Saved data entries
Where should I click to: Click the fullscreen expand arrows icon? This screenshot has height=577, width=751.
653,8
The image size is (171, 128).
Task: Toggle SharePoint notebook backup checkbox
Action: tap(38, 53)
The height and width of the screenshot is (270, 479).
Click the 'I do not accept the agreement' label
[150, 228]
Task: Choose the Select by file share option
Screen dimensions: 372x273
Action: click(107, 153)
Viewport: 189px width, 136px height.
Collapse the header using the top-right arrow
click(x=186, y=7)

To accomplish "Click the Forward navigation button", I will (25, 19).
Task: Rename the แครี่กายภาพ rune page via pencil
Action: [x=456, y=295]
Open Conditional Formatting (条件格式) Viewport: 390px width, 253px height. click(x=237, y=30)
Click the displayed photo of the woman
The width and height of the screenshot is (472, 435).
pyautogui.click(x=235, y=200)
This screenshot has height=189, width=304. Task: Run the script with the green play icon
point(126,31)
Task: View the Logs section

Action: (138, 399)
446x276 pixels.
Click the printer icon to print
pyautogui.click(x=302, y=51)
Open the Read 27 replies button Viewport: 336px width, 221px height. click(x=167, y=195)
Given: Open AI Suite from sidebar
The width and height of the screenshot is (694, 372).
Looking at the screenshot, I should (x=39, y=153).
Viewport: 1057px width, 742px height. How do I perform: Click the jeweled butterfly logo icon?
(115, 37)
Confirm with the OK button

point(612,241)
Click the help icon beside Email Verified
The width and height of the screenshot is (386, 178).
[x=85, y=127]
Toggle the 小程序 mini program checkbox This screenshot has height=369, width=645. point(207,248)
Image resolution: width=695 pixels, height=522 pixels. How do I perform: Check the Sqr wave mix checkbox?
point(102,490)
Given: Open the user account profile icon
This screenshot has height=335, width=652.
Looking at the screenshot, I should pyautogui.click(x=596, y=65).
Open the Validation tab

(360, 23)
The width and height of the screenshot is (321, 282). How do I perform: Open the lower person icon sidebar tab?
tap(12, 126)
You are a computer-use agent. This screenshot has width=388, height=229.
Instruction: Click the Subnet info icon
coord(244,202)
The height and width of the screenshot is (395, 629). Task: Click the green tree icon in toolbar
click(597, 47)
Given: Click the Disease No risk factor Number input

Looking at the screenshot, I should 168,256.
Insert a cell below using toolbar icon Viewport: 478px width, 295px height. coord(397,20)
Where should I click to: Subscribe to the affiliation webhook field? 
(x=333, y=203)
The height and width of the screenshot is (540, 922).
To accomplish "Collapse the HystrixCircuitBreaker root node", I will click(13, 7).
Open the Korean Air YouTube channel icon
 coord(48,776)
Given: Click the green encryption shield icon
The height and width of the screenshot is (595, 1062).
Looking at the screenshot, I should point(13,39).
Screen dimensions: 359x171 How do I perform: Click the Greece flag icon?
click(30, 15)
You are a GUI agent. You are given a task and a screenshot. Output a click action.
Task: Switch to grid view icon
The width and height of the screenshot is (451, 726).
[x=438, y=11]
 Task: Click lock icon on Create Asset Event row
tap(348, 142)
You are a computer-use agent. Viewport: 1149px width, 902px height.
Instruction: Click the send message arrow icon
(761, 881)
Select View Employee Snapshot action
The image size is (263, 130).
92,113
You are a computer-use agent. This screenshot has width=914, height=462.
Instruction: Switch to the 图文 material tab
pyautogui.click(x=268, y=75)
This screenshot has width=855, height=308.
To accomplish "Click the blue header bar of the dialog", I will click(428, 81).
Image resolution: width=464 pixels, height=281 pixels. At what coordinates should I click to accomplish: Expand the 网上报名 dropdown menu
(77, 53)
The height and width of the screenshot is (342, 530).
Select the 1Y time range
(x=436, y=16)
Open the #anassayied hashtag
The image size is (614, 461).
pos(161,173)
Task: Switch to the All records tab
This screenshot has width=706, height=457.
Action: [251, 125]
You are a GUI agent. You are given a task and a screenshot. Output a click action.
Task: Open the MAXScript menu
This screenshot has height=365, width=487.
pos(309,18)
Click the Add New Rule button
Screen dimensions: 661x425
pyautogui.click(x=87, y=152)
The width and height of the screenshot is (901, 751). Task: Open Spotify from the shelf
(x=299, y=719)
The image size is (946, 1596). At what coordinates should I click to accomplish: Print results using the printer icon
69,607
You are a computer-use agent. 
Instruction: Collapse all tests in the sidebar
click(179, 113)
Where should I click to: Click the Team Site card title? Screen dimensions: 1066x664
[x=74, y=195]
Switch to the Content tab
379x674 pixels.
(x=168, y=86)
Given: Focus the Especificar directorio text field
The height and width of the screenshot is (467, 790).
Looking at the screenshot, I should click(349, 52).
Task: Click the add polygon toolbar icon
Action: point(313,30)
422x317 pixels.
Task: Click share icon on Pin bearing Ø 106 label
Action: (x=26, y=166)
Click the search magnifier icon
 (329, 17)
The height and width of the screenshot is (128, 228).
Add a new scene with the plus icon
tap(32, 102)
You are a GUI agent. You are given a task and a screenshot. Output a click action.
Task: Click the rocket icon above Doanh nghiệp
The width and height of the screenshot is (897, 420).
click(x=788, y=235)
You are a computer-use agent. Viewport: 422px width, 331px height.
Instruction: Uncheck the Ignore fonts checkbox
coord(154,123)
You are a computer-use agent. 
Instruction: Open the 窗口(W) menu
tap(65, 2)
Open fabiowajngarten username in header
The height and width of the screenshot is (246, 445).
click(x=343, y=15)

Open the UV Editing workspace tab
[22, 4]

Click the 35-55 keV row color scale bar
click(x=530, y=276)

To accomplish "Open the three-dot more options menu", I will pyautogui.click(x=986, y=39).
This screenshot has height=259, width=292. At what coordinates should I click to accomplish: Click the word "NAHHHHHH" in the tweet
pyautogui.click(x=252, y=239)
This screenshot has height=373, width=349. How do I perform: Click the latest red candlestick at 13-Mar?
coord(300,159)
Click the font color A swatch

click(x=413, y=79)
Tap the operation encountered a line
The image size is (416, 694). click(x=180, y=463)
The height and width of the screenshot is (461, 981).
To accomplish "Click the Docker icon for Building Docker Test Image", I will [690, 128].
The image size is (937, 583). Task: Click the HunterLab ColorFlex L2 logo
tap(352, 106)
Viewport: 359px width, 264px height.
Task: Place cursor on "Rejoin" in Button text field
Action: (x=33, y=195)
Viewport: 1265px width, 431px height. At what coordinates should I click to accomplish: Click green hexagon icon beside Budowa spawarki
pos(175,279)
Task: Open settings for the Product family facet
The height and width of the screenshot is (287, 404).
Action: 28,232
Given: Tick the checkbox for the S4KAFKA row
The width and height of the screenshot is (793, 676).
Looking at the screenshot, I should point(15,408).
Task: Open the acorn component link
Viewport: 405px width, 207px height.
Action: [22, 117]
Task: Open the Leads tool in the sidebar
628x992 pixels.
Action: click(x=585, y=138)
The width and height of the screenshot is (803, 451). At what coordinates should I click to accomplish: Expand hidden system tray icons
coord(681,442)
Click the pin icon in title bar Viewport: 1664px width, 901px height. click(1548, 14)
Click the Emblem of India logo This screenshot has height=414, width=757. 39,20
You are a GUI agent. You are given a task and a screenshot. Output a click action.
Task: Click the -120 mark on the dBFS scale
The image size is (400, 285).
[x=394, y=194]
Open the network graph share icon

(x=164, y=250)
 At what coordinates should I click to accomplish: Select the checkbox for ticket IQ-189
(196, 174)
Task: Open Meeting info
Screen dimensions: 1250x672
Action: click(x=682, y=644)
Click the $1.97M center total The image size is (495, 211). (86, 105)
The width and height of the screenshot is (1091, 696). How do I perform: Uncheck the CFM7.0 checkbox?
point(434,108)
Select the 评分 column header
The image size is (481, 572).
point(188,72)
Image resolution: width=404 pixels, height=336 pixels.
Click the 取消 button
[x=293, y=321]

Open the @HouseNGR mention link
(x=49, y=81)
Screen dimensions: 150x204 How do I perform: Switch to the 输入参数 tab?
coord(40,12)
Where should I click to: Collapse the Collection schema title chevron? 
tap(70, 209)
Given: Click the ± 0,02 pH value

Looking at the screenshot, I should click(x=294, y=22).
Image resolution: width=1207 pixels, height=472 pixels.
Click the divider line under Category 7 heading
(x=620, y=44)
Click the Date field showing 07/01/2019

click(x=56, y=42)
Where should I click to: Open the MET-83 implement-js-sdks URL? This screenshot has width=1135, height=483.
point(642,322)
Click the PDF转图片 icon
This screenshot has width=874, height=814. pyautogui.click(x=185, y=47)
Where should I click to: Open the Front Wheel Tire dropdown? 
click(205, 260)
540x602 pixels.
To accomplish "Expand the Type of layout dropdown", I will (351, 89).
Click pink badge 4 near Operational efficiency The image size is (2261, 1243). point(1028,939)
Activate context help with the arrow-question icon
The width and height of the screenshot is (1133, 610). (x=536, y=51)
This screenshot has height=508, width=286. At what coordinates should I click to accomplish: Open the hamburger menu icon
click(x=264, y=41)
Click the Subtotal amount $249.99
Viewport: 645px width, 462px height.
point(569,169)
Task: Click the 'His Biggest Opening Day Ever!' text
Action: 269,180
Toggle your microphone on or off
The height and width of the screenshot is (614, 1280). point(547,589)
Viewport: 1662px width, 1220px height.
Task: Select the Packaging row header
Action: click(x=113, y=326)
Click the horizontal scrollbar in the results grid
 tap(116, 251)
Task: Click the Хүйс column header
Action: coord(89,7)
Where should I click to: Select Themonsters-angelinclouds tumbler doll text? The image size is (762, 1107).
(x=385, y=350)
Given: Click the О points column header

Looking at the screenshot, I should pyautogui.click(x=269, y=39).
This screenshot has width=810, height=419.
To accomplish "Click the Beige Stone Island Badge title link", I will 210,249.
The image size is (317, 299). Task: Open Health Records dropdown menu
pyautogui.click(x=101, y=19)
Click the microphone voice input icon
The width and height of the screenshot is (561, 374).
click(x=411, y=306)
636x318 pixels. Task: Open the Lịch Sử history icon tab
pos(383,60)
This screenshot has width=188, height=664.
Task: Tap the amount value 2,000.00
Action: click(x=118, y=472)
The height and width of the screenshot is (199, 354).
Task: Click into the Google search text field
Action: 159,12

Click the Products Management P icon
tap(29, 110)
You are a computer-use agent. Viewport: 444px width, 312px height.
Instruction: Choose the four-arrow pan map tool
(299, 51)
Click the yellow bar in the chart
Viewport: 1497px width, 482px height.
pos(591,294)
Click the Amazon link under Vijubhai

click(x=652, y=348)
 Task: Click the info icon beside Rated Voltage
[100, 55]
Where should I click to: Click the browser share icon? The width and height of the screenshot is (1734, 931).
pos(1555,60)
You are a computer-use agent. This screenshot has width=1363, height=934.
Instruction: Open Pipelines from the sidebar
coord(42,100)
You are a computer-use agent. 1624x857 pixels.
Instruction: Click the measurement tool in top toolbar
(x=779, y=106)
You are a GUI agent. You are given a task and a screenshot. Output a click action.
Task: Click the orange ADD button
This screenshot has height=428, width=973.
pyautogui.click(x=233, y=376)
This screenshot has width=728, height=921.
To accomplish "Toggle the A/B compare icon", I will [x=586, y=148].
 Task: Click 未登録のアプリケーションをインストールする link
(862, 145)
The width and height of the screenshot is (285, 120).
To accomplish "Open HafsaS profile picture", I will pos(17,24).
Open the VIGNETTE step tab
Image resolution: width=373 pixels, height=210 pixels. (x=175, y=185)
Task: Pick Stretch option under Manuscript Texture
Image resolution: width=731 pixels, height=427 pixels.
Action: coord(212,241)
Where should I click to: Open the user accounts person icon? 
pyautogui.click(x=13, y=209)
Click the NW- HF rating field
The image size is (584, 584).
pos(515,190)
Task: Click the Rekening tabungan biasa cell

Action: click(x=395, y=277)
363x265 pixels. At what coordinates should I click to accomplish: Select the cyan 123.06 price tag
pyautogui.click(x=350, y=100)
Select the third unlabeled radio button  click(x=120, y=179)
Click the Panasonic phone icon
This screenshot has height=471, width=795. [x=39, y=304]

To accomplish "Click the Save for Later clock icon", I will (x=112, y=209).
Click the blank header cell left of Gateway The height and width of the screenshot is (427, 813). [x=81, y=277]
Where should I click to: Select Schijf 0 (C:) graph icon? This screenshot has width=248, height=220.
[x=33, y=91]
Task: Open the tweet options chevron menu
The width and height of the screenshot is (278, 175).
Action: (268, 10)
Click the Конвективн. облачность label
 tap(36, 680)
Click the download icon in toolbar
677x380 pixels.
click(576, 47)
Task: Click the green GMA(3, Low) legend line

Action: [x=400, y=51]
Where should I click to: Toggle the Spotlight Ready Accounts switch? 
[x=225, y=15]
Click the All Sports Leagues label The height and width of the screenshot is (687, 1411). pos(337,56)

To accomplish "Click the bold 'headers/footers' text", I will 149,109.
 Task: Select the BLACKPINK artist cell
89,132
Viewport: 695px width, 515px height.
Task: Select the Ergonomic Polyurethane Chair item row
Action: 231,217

What this task involves: Please copy the lines in the records above between the one holding "Viewport: 405px width, 207px height." and the one holding "Click the Emblem", inclusive, exactly and with no other line.

Answer for this exercise:
Viewport: 405px width, 207px height.
Action: [22, 117]
Task: Open the Leads tool in the sidebar
628x992 pixels.
Action: click(x=585, y=138)
The width and height of the screenshot is (803, 451). At what coordinates should I click to accomplish: Expand hidden system tray icons
coord(681,442)
Click the pin icon in title bar Viewport: 1664px width, 901px height. click(1548, 14)
Click the Emblem of India logo This screenshot has height=414, width=757. 39,20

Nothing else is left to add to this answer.